Lyubavichi, Russia 1813 – 1916 Chabad-Lubavitch

Where Chabad History Lives

For 102 years, this small village in the Smolensk region was the heart of a movement that now spans every continent. The Rebbeim lived here. The Ohel stands here. The restoration continues here.

102 Years as seat of Chabad (1813–1916)
4 Lubavitcher Rebbeim based here
200+ Matzeivos restored in the cemetery
1897 Tomchei Temimim yeshiva founded

Why Lubavitch Matters

The Village Behind the Name

The name "Lubavitch" comes from the Russian word for love — lyubov. For Jews in Czarist Russia it was prime real estate: one of the closest points to Moscow within the Pale of Settlement, first settled by a man named Meir, who drew hundreds of Jewish families.

The Ohel of the Rebbeim

The Tzemach Tzedek (1789–1866) and the Rebbe Maharash (1834–1882) are buried here. Their Ohel — rebuilt in 1989 after Soviet neglect and recently renovated — draws thousands of pilgrims each year who come to pray at the resting place of two of Chabad's greatest leaders.

Tomchei Temimim — The Yeshiva

In 1897, the fifth Rebbe — the Rebbe Rashab — founded Yeshivah Tomchei Temimim here.
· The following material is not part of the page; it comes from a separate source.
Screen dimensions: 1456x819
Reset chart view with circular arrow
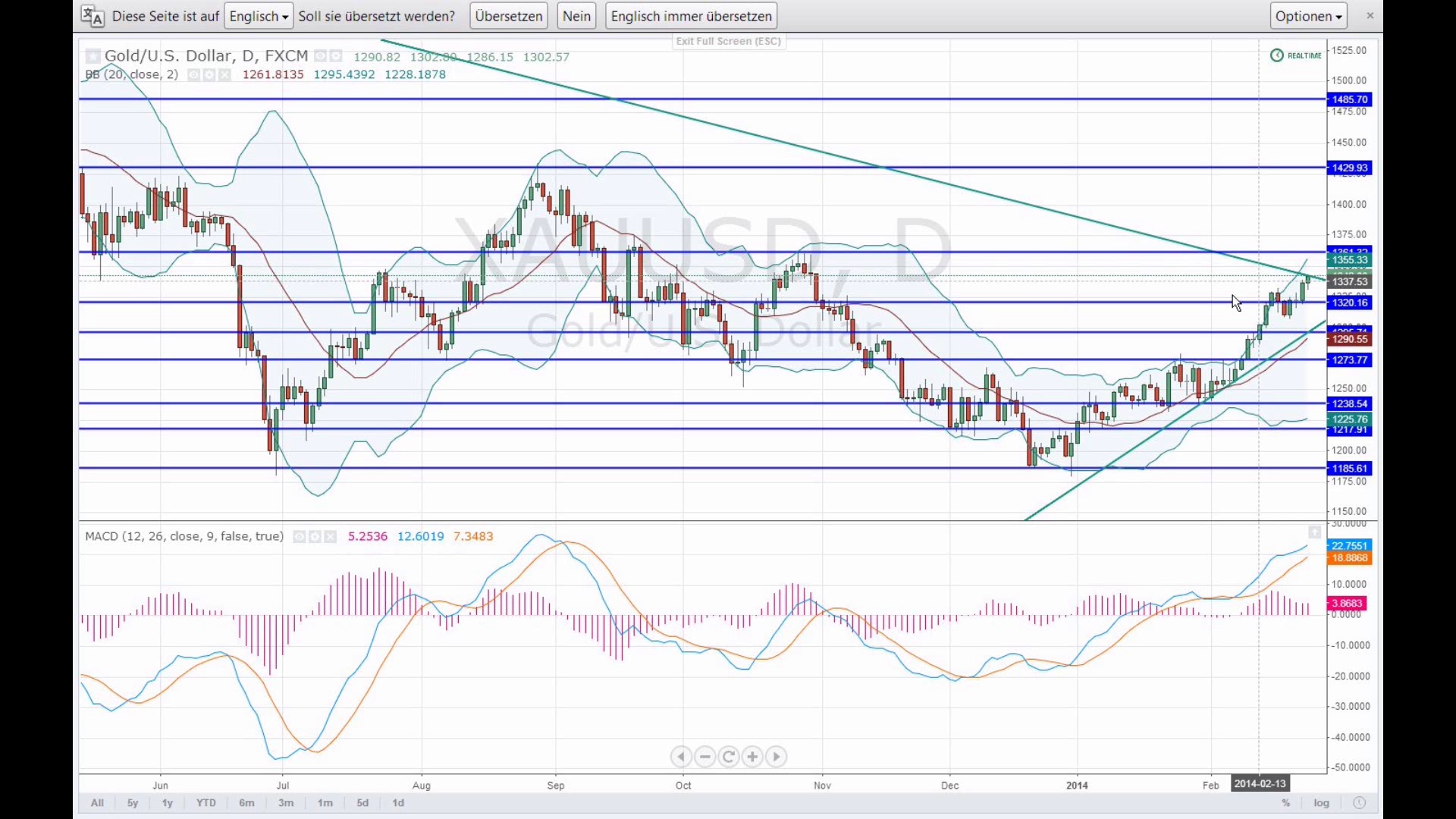pyautogui.click(x=729, y=757)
The first yeshiva to combine intensive Talmud study with the deep study of Chassidus, it defined Chabad education for all generations that followed.

Destruction and Return

In August 1941, Nazi forces occupied Lubavitch. On November 4, 1941, 483 Jews were massacred. The Jewish community that had existed for centuries was destroyed. Since 1989, memory and restoration have gradually, carefully returned.

The Ongoing Restoration

Rabbi Gavriel Gordon, the local Chabad emissary, leads ongoing restoration work in partnership with Geder Avos. The cemetery has been systematically restored, the original shul uncovered and rebuilt, and the Ohel renovated. The work continues.
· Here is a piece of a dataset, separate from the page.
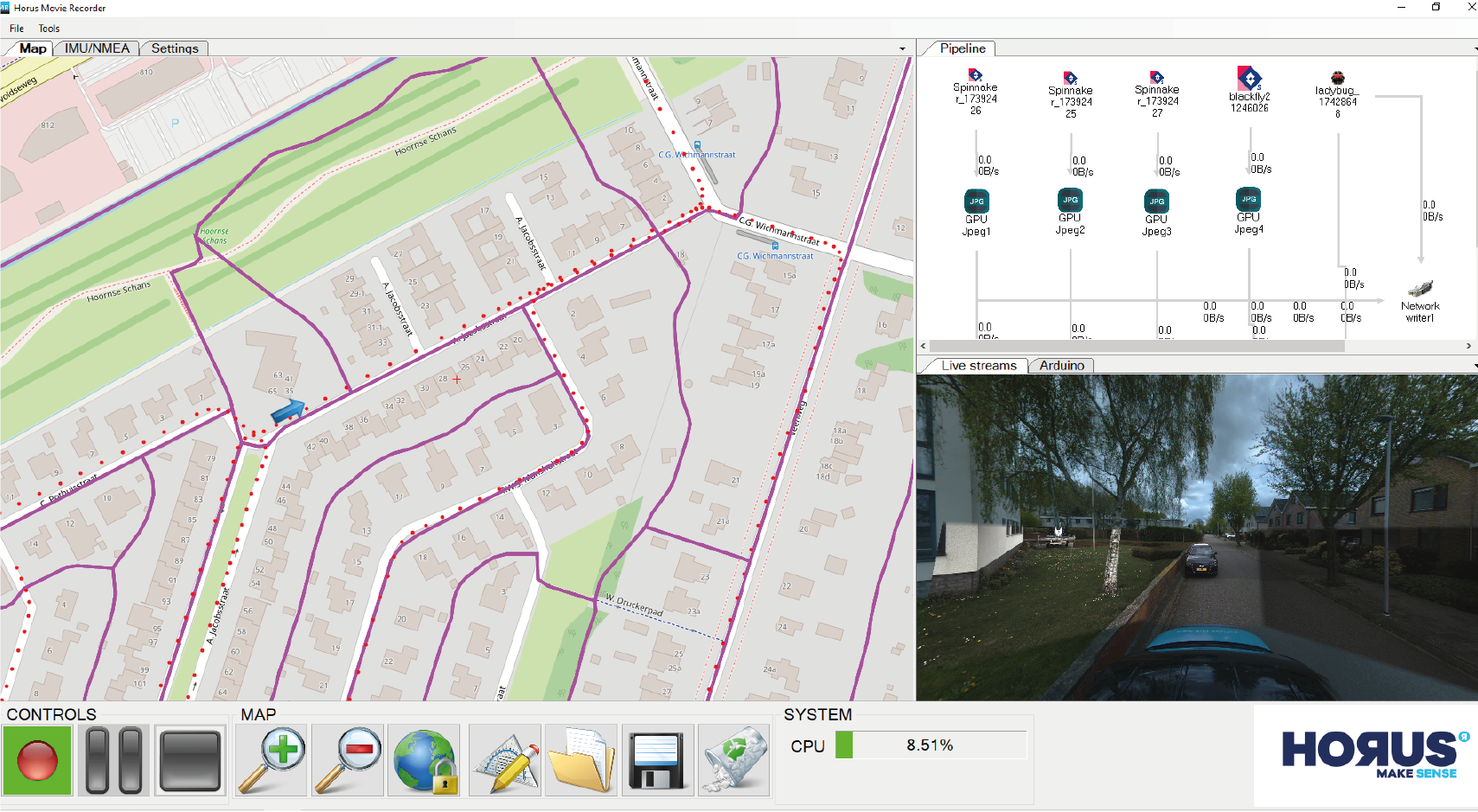Switch to the Arduino tab

pos(1061,365)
A Global Community's Roots

Chabad-Lubavitch today operates in over 100 countries with thousands of emissaries. Every one of them traces their movement's roots — its name, its leaders, its spirit — to this small village in the Smolensk forest.
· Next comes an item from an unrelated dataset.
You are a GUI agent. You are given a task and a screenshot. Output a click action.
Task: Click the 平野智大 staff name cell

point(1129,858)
The restored Lubavitch cemetery — matzeivos and Ohel grounds
The restored Lubavitch cemetery. Over 200 matzeivos have been documented and returned to their proper places. The Geder Avos project, led by Rabbi Gavriel Gordon, has compiled a complete database of every grave. — Wikimedia Commons (CC BY-SA)

Latest Updates

News and restoration reports from the ongoing work in Lubavitch.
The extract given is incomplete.